*Problems to work on*.
(A) According to the Roosevelt excerpt, on what date was the crucial decision made?
(B) Duplicate the passage of the Roosevelt excerpt from "This was what" up to and including "that was rising.".

-------- Text extract

This was what Roosevelt at the end, of December sincerely believed would be the situation as time went on. But he underestimated the strength and the volume of the tide that was rising.

The crucial decision was made on the 18th of January. I was in the closest possible touch with Roosevelt in those pregnant days, and I know, as well as any but the man himself could know, how his mind was working. An entry in my diary on that date shows the origin of the letter of the seven governors:

"Senator Beveridge called on T. R. to urge him to make a public statement soon. T. R. impressed by his arguments and by letters just received from three Governors, Hadley, Glasscock, and Bass. Practically determined to ask these Governors, and Stubbs and Osborne, to send him a joint letter asking him to make a public statement to the effect that if there is a genuine popular demand for his nomination he will not refuse-in other words to say to him in a joint letter for publication just what they have each said to him in private letters. Such joint action would give him a proper reason--or occasion--for making a public declaration. T. R. telegraphed Frank Knox, Republican State Chairman of Michigan and former member of his regiment, to come down, with intention of asking him to see the various governors. H. H., at Ernest Abbott's suggestion, asked him not to make final decision till he has had conference--already arranged--with editorial staff. T. R. agrees, but the inevitableness of the matter is evident.

----------------
-------- Listing

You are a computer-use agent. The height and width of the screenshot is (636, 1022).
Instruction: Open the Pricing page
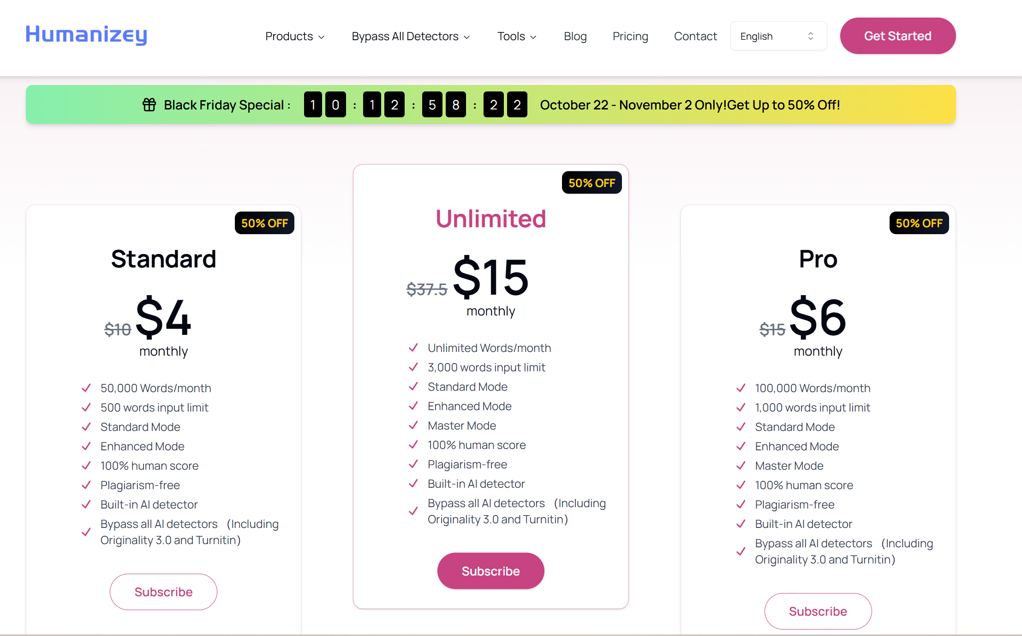point(630,36)
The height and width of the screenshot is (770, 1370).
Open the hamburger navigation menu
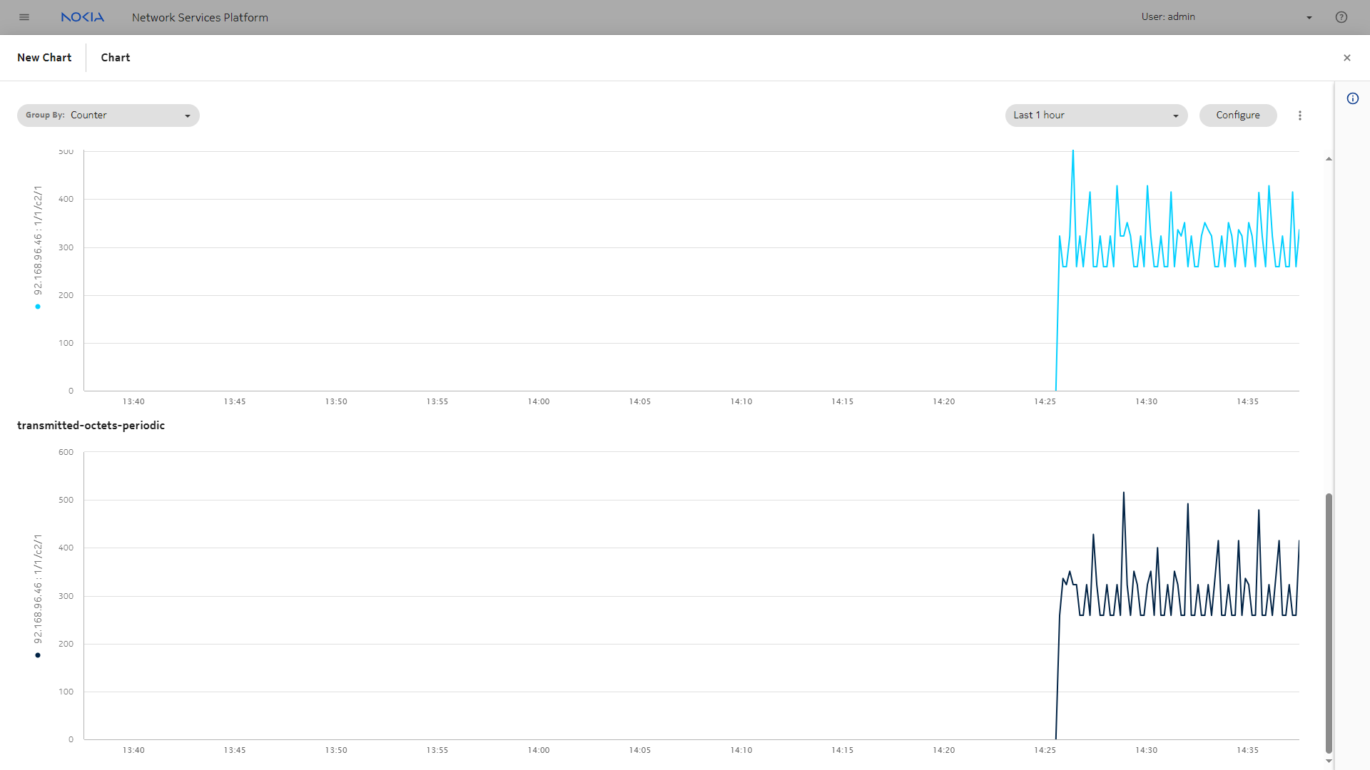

----------------

*Exercise answers*.
(A) The 18th of January.

(B)
This was what Roosevelt at the end, of December sincerely believed would be the situation as time went on. But he underestimated the strength and the volume of the tide that was rising.